Третья немного подумала, потом кивнула головой.

— Там очень большие болтуны, размером с клоунов. И птицы. Джоки больше наших раза в два.

Джоки, большие носастые птицы, питались исключительно фруктами. После длительного раздумья Ник принял мудрое решение.

— Не давай больше Пятому синих плодов, а то он вырастит с это дерево, — и Холт кивнул на ближайшее к ним драконовое дерево. Это проняло девчонку, и теперь, как казалось отцу, Пятый расти перестал.

По прикидкам Ника до захода солнца оставалось минут двадцать, а Третьей все не было. Она могла переночевать и в джунглях, и частенько так и делала, но все же Холты были бы более рады, если бы пришла домой. Оставалось только одно, спросить об этом Третьего.

«Третий, где сейчас Третья»? — мысленно обратился Ник к своему самому странному сыну. Ответ пришел сейчас же.

«Она уже близко, она уже совсем рядом». Для того, чтобы ответить Третьему не понадобилось открывать рта, эти слова возникли словно в голове у Холта. Это и было самой большой особенностью Третьего. Лежа в своем гамаке он знал что в этот момент делает каждый из семейства Холтов. Именно он всполошил все племя, когда Первый оступился со скалы и повис над пропастью, не имея ни каких шансов взобраться наверх. Ближе всех к нему в это время находился Второй, он и помог старшему брату выбраться из этого жуткого положения. И тот же Третий успокоил Еву во время последнего урагана, сообщив ей, что Первая жива и здорова, и находится со своими морскими друзьями в безопасности. Холт подозревал, что Третий видит и чувствует все, что они в это время делают. Кроме того маленький, неподвижный ребенок с блуждающим взглядом порой подсказывал ему решения многих сложных, и неразрешимых проблем. Оказался он правым и сейчас. Сначала из-за занавесей веселым клубком выкатились оба клоуна Третьей, а затем показалась и она сама. Третья у них почему-то оказалась огненно рыжей, единственная такая изо всего многочисленного потомства. Кудрявая, с рыжими же глазами и с многочисленными конопушками по всему лицу, она была тонкой, гибкой как лиана, и детское выражение удивления никогда не покидала ее лица. Страстью ее были джунгли, и чем дальше она проникала в эти дебри, тем все больше ей хотелось идти дальше и дальше. Ее клоуны тут же врезались в чинно рассевшуюся рядком стаю своих сородичей, мгновенно превратившуюся в одну кучу малу. Дети тут же со смехом вскочили на ноги, и начали растаскивать клоунов, стараясь при этом защитить свою пару.

— Хватит здесь пылить! — закричала Ева. — Садитесь есть, а то скоро будет темно.

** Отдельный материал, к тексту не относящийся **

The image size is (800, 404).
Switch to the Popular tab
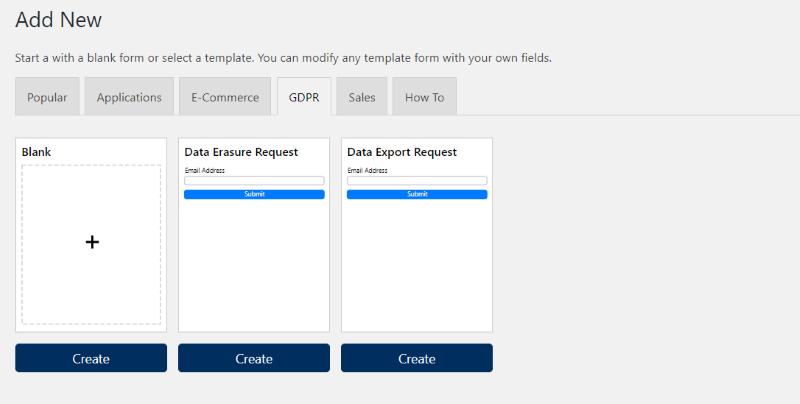(x=47, y=97)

Дети с шумом и гамом расселись вокруг большой циновки, заменяющей им скатерть, и набросились на еду. Кроме фруктов на столе была еще жареная рыба, которую добывал в сплетенные женщинами сети Второй. В этот раз ее было особенно много, это Первая с помощью пересмешников загнала в сети целый косяк рыбы. Рыбьи головы и кости дети кидали клоунам, просто обожавшим эту экзотическую добавку к их обычному змеиному рациону. Первый же взял очищенный, продолговатый плод желтого цвета и, почти не глядя, кинул его в сторону гамака Третьего. Тот не долетел до лица Третьего сантиметров двадцать, а повис в воздухе, затем расслоился на дольки, а затем уже опустился в крохотные ладошки вечного малыша. Старшие Холты переглянулись.

— С каждым днем он делает это все лучше и лучше, ты заметила? — тихо сказал Ник.

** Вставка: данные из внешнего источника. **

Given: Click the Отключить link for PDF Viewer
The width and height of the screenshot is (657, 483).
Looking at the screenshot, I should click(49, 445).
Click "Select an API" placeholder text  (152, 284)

— Да. Я за него рада. Если что, он сможет добывать себе пищу.

Темнота наступила сразу, почти мгновенно, и Первый тут же подбросил в огонь хворосту. Огонь не был для них большой необходимостью, в джунглях было очень тепло даже ночью, но все любили живое пламя, и подолгу сидели около костра беседуя о самом разном. Так было и в этот раз.

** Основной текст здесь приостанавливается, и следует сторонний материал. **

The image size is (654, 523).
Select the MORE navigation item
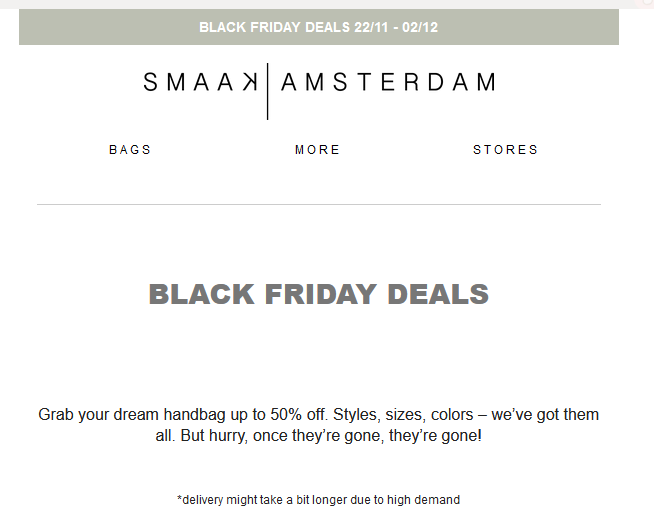(x=317, y=150)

Уже засыпая, Ник в сотый раз подумал, что они правильно назвали эту найденную ими планету Раем. Похоже, мифический блаженный уголок существовал на самом деле. И как хорошо, что он попался им с Евой. Здесь можно было жить без больших хлопот, тратя минимум энергии для затрат на добычу пищи, и производя многочисленное, и красивое потомство.